Solo así la fe puede seguir siendo palabra viva, capaz de iluminar incluso las noches más oscuras de la historia y de ofrecer, a quienes se sienten excluidos, un hogar donde el corazón pueda descansar. 

La centralidad de la periferia —una combinación aparentemente contradictoria— es para mí un reto del pensar, del proponer y de vivir la Buena Noticia de Jesús. Es decir, poner las periferias en el centro. 

La composición de los dos términos, periferia y centro, en su aparente contradicción, abre una visión dinámica de la realidad, una perspectiva más amplia, que invita a mirar el mundo desde el borde, modificando o convirtiendo la mentalidad social, económica y cultural que genera exclusión y una distancia colosal entre las clases sociales, entre los países ricos y pobres. 

Salir del centro permite reinterpretar la visión globalizada del mundo y partir de las periferias se presenta como una narración alternativa y experiencial de los acontecimientos humanos y sociales. 

La periferia es una clave para interpretar no solo las situaciones existenciales difíciles, sino también para animar y dar vida a la propia experiencia espiritual del cristiano. Las periferias no son solo lugares físicos, son también puntos internos de nuestra existencia; son lugares del alma que necesitan ser alimentados. 

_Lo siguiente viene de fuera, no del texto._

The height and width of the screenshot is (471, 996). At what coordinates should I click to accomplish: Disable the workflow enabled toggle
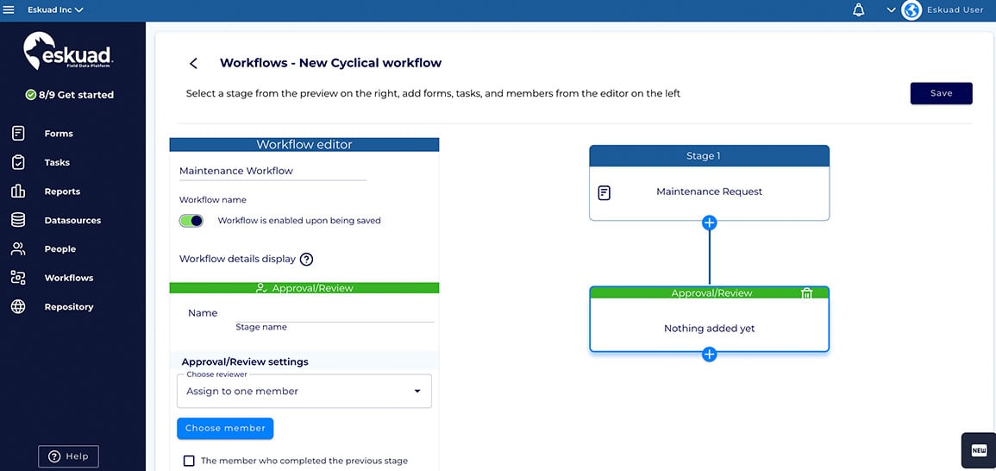[x=191, y=221]
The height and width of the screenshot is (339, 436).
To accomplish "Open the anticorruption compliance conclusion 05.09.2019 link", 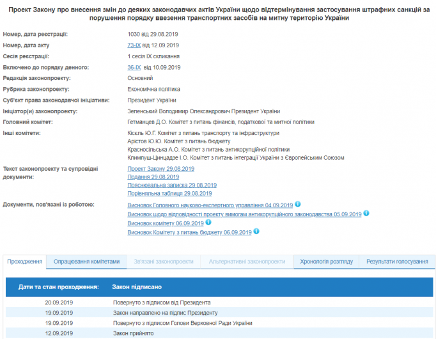I will pyautogui.click(x=245, y=214).
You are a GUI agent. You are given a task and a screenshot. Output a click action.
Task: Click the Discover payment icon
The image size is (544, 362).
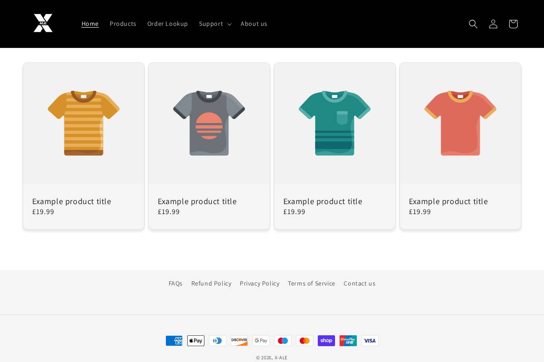coord(239,341)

¿Qué es una periferia? ¿Y cómo se relaciona con el centro? 

La periferia no es solo el límite de una ciudad (y de todo lo que termina); es también, y sobre todo, el espacio distinto del centro, más allá del cual percibimos un peligro... Aquí entra en juego un elemento cultural que podríamos llamar «barrera» y que es la experiencia de los límites, de establecer espacios de no comunicación, de umbrales insuperables e infranqueables, de un fuera que permanece fuera y un dentro que permanece dentro. 

Se trata de espacios donde se confina y excluye a los peligrosos y a los que no se les permite salir —citando a Zygmunt Bauman—, que generan «guetos» de todos los demás que aspiran a defender su seguridad procurándose solo la compañía de sus semejantes y manteniendo alejados a los extranjeros... 

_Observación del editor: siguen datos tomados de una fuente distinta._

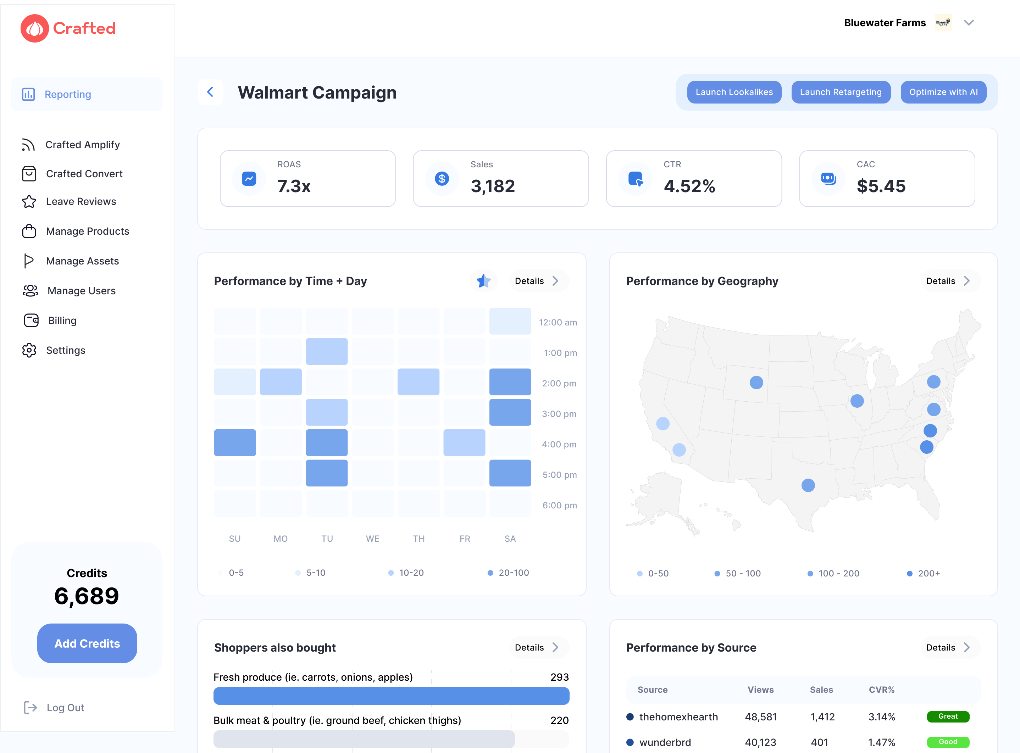The width and height of the screenshot is (1020, 753).
Task: Click the back arrow beside Walmart Campaign
Action: tap(210, 92)
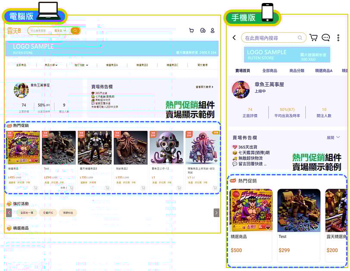The image size is (350, 271).
Task: Add the Test product to cart
Action: click(72, 188)
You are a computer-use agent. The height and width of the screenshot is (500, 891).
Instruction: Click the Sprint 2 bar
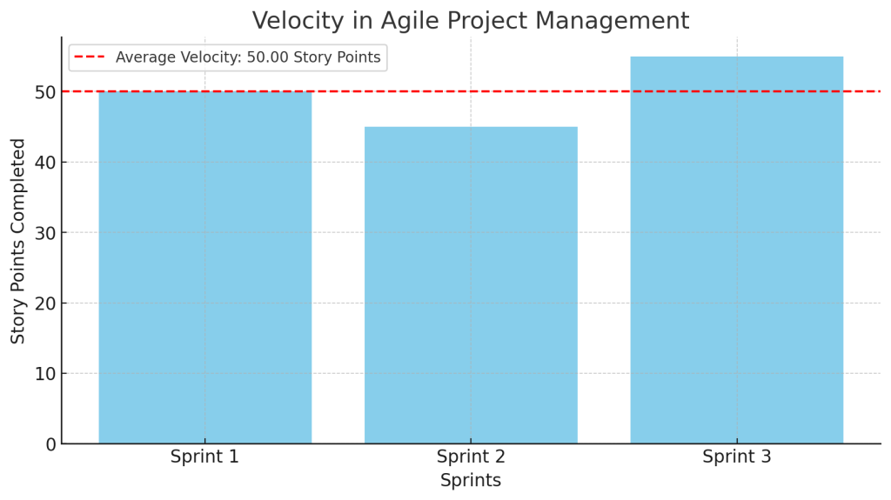click(471, 285)
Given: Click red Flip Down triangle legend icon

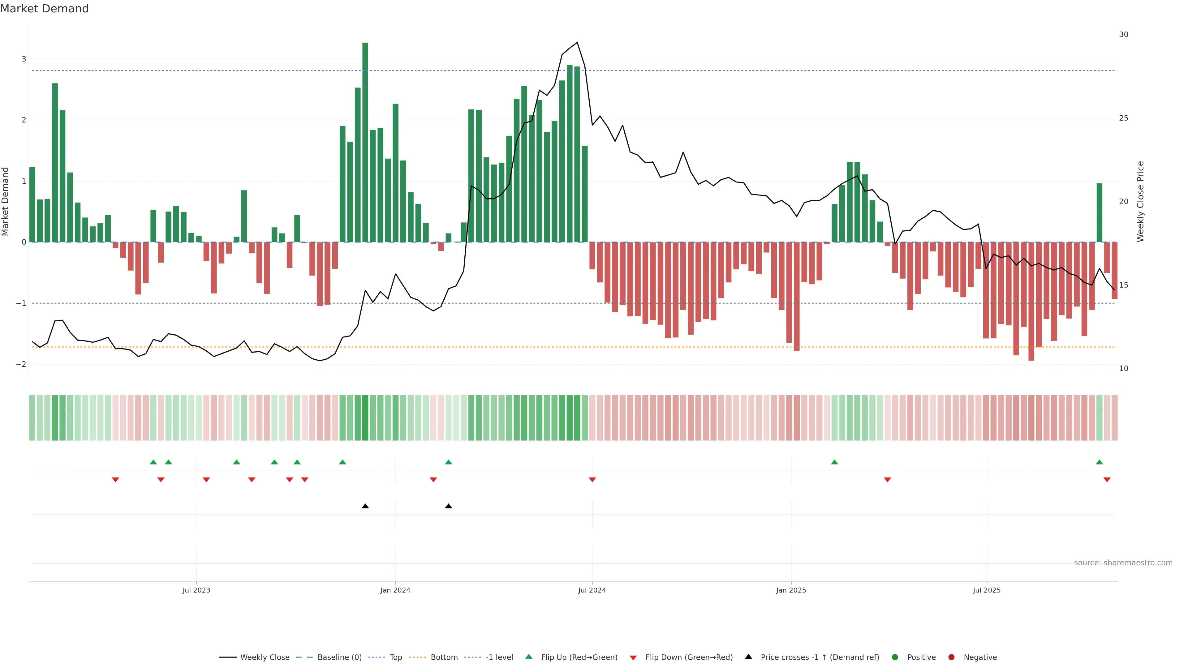Looking at the screenshot, I should [x=633, y=658].
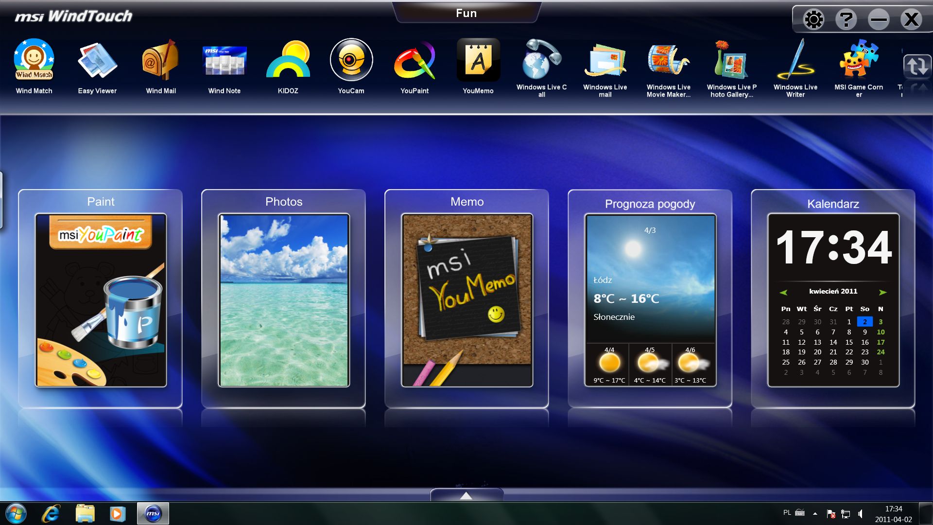Open MSI Game Corner icon
Image resolution: width=933 pixels, height=525 pixels.
point(859,61)
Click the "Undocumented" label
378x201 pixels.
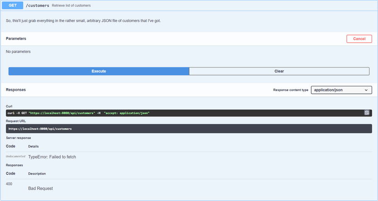click(x=15, y=156)
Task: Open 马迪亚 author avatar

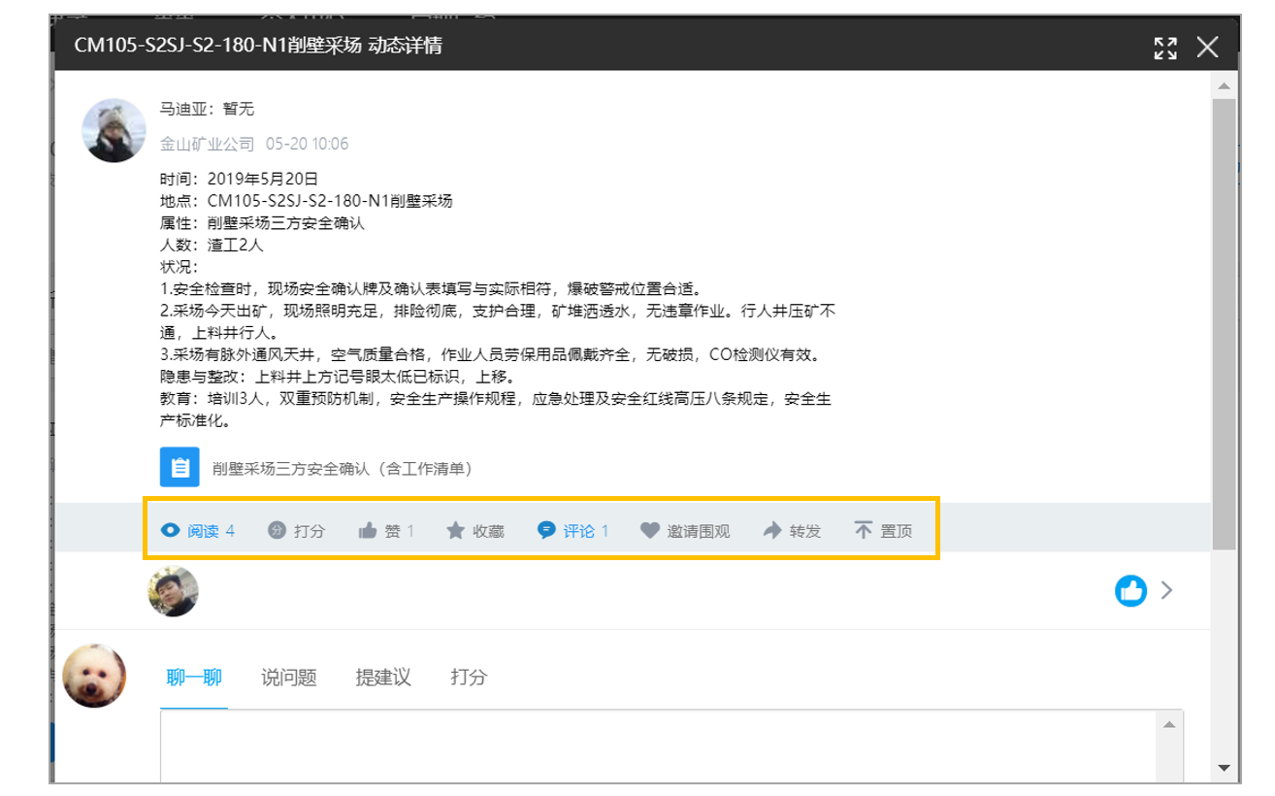Action: point(114,130)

Pero ¿es imposible el encuentro entre el centro y la periferia? 

Se trata de un desafío teológico fundamental. Y lo ejemplifico recordando el pasaje lucano del encuentro entre el fariseo Simón, Jesús, invitado por él, y la mujer pecadora que se introduce de improviso y toca a Jesús. 

Antes de continuar, si te parece, lee el pasaje del Evangelio de San Lucas 7, 36-50. 

La escena expresa maravillosamente la frontera superada entre lo intocable (la mujer que no debe ser tocada) y lo intangible (Dios que no puede ser tocado). En esa sala evangélica, lo intocable y lo intangible se tocan y se curan mutuamente, casi intercambiando sus lugares. 

La mujer intangible se vuelve tocable (su cuerpo de mujer se vuelve dignamente amable) y el Dios intocable se vuelve tangible (el encuentro con Dios se convierte en experiencia). 

Entre el centro (Jesús, que encarna el amor de Dios) y la periferia (la mujer, que encarna la distancia más imaginable), el umbral (del que Simón es espectador) es el momento en el que lo intocable toca lo intangible y lo intangible toca lo intocable. Y el medio (el canal) de ese toque doblemente escandaloso es el amor: el amor de la mujer por Jesús y el amor de Jesús por esa mujer. 

Pero el espectador de ese umbral cruzado (nuestro Simón fariseo) parece carecer precisamente de ese medio. Es fácil volver a la conclusión de Simón: el centro debe volver al centro (Jesús debe mantenerse alejado de la mujer) y la periferia debe volver a la periferia (la mujer debe mantenerse alejada de Jesús). 

Aquí hay un punto delicado: ¿cuántos cristianos observan, discuten y protestan como Simón el fariseo? 

La frontera no es una línea entre el interior y el exterior; es como una puerta que tiene un lado hacia el interior de la casa y otro hacia el exterior. La frontera permite salir y entrar, pero también permite bloquear la puerta de entrada y salida. Y mientras cierras al otro fuera, en realidad también te cierras a ti mismo dentro. 

Si el centro y la periferia se convierten en lugar de encuentro y anuncio o en lugar de distancia y confinamiento... depende de la puerta. Y Jesús es el que se autoproclama la puerta: “Yo soy la puerta” (Juan 10, 1ss).